Some on the council think not. A victim of its own success, one elected official called it this week, upon learning that nearly half the flats in a new block at Bishophill had gone to buyers from outside the area.
The pejorative use of the word ‘victim’ in the context of new arrivals suggests that they are not welcome. No one said so in those terms, but it was clearly the elephant in the room.
What was it that had made them undesirable? Not their nationality and certainly not their social standing, for they had each paid around £400,000 for their new homes.
No – it was their age.
These were southerners who’d had the brass neck to retire and up sticks to somewhere more pleasant and still slightly cheaper than Watford.
The “risk”, as someone else on the council put it, was that the more retirees York attracted, the more it would have to spend on social care for them in the years to come.
I’m beginning to sense a pattern. Many communities in the Yorkshire Dales have become almost exclusively enclaves for the rich and retired, to the point where young families are priced out and the long-term survival of the villages threatened. Consequently, initiatives have been put in place to redress the balance before it is too late.
That’s understandable and indeed inevitable, but to discourage retirees from a thriving city like York is another matter entirely. If this were any other demographic, it would be shouted down as discrimination.
Besides, the planners had approved the flats at Bishophill in the knowledge that they would be sold exclusively to those over 60.
It raises the question: if wealthy retirees are not to be welcomed in purpose-built accommodation in a big city, lest they become a burden to the economy, just where are they supposed to go?
I don’t wish to be over-dramatic, but I find this insidious. It’s a micro-economic version of the debate over “good” and “bad” immigration that begat Brexit. You come up here, claiming our benefits – go back to Watford, where you came from; that’s the subtext.
It certainly it made me reassess the back-of-an-envelope calculations I had done on holiday in North Wales last week. Retirement properties along the coast there are ten-a-penny, and the area is supposed to be a haven for those retreating from the rat race.

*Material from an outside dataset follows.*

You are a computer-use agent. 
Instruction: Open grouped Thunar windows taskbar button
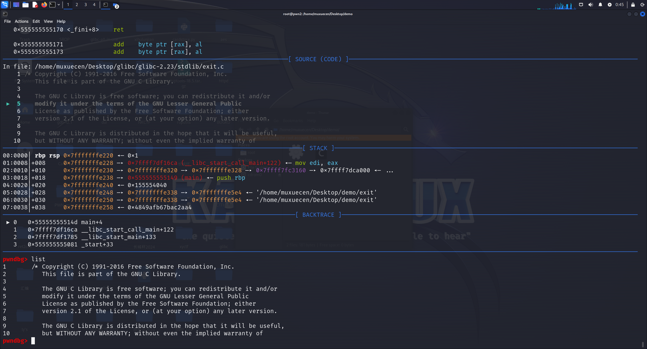point(116,5)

But would there be an undercurrent of seething resentment were I to pitch up there? It’s not so very long since the Free Wales Army was setting fire to the cottages of unwanted ofcumdens.
And would the reception be any less hostile in Bridlington, Scarborough or the other coastal idylls of the East and North Ridings? Communities there are ageing at twice the rate of other areas, and there were warnings this week from a think tank called the Resolution Foundation, of a generation gap tearing Britain apart. The countryside and coast was growing old, it said, as younger people headed for the cities. Richmondshire in North Yorkshire was among those worst affected.

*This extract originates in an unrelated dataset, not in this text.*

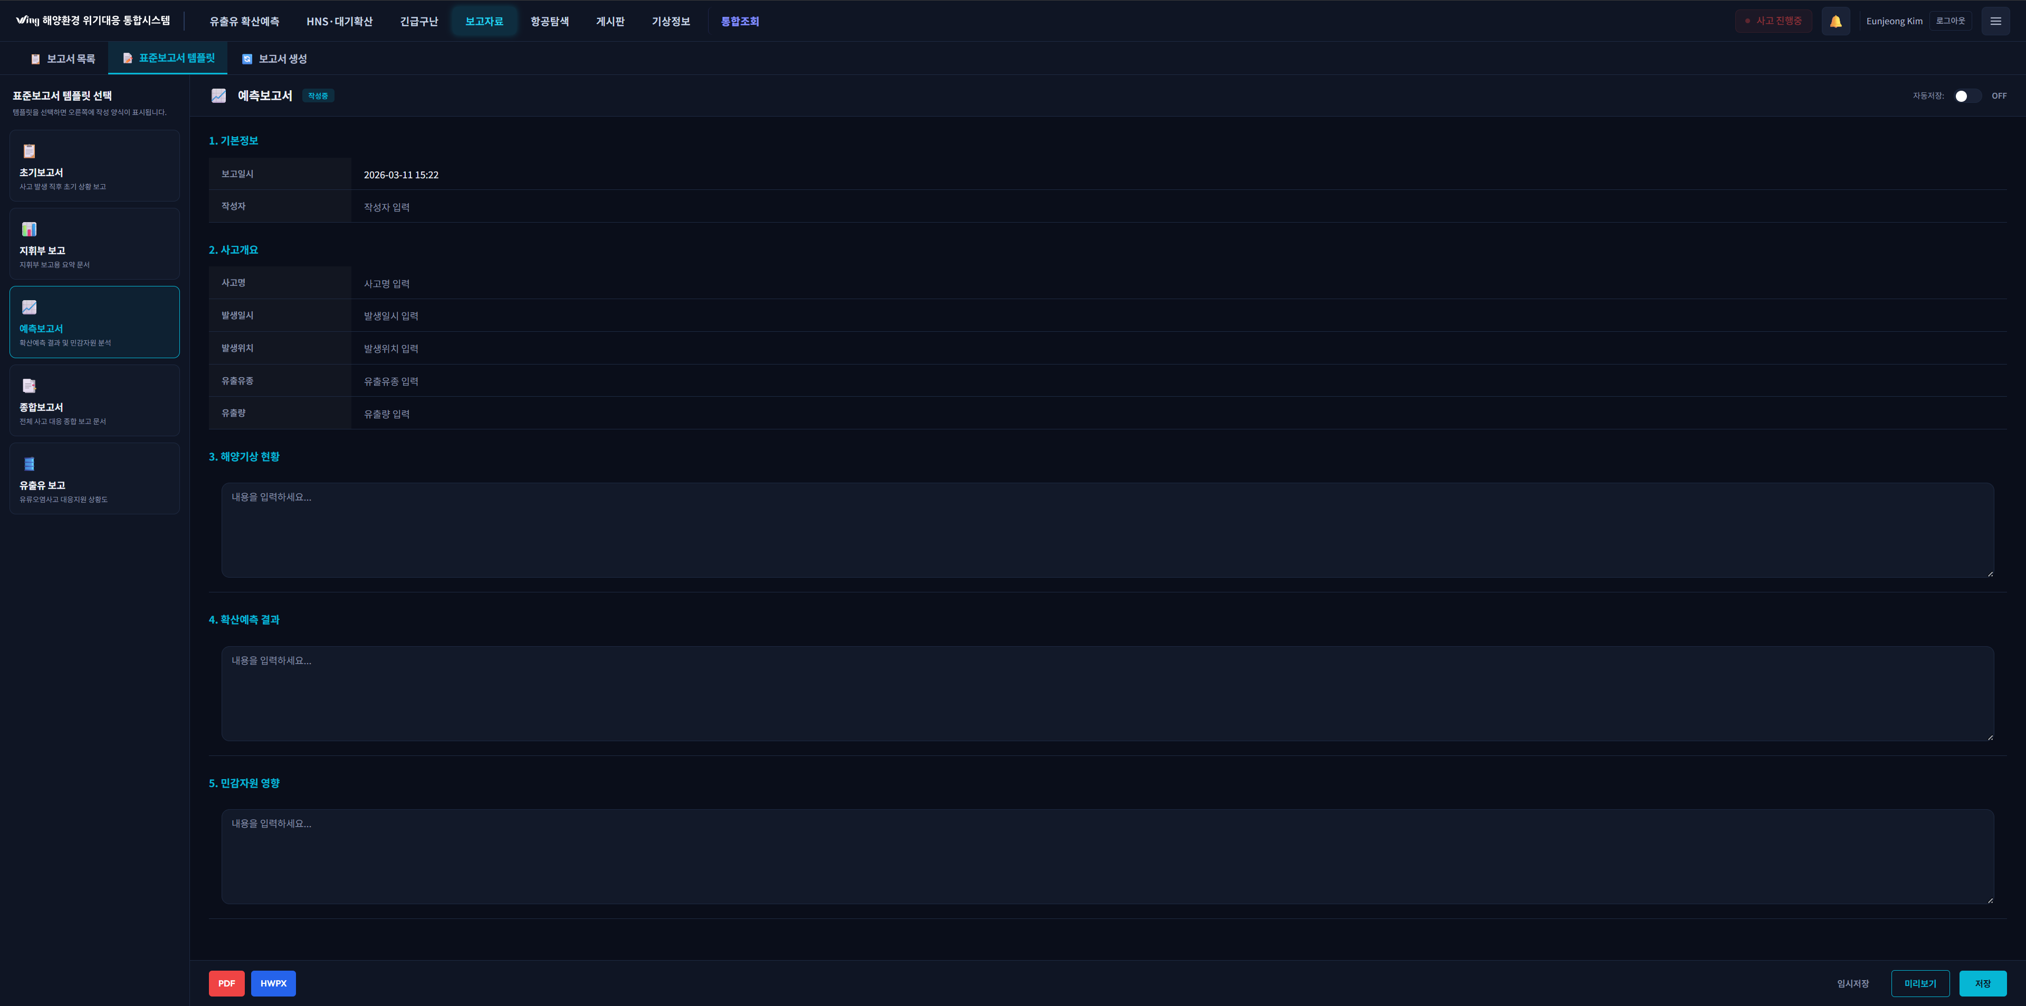This screenshot has width=2026, height=1006.
Task: Select the 종합보고서 template card
Action: coord(94,400)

There is a balance to be struck, obviously. The future of entire towns and villages is more important than the aspirations of individuals.

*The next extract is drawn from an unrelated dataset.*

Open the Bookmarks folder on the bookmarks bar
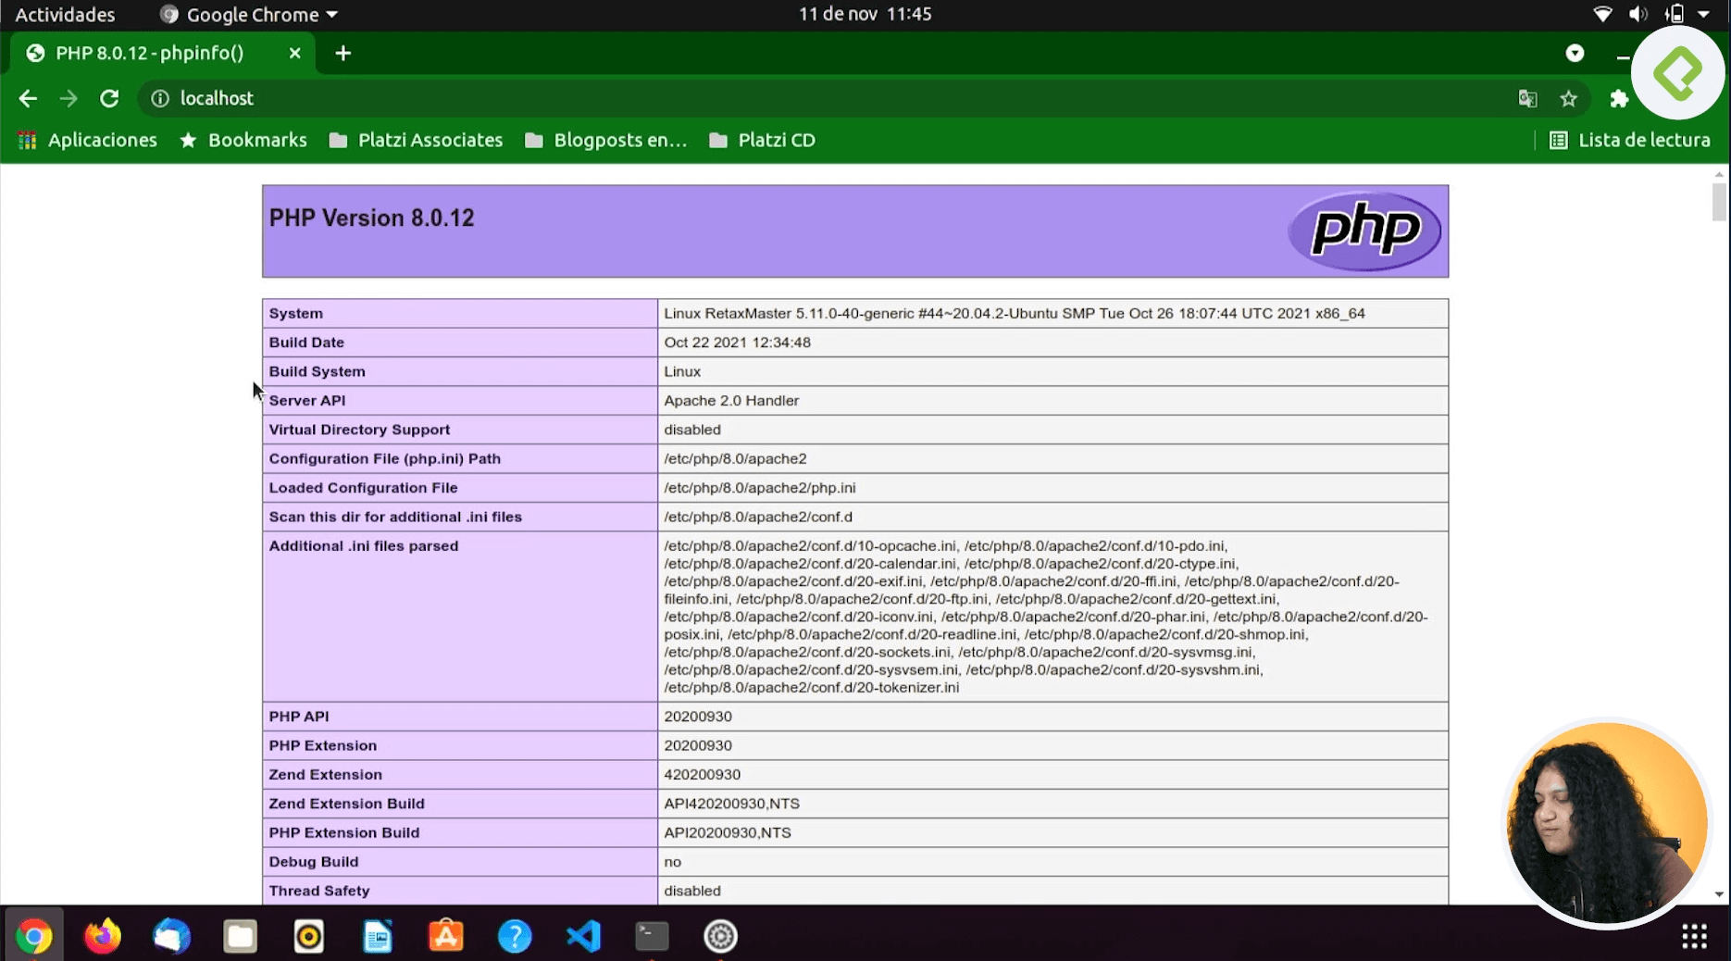1731x961 pixels. tap(243, 140)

On the other hand, those who have worked and paid their national insurance for half a century are not pariahs; they are entitled to reap the benefits without necessarily remaining trapped in the commuter belts they buckled themselves into in their 30s.
In the US, there are whole towns that market themselves on the lifestyle they offer to retirees – not just golf courses and hair salons but also tax incentives and free college courses. And while the landscape here is thankfully different – we don’t go around just shooting those we don’t like – there is nevertheless a marketing opportunity for some enterprising council.
As the Resolution Foundation noted, policy-makers and politicians are going to have to get their heads around the economic consequences – positive as well as negative – of the migration of retirees and young families alike. York, with its advantage of relative prosperity, would be a good place to start building bridges, not putting up walls.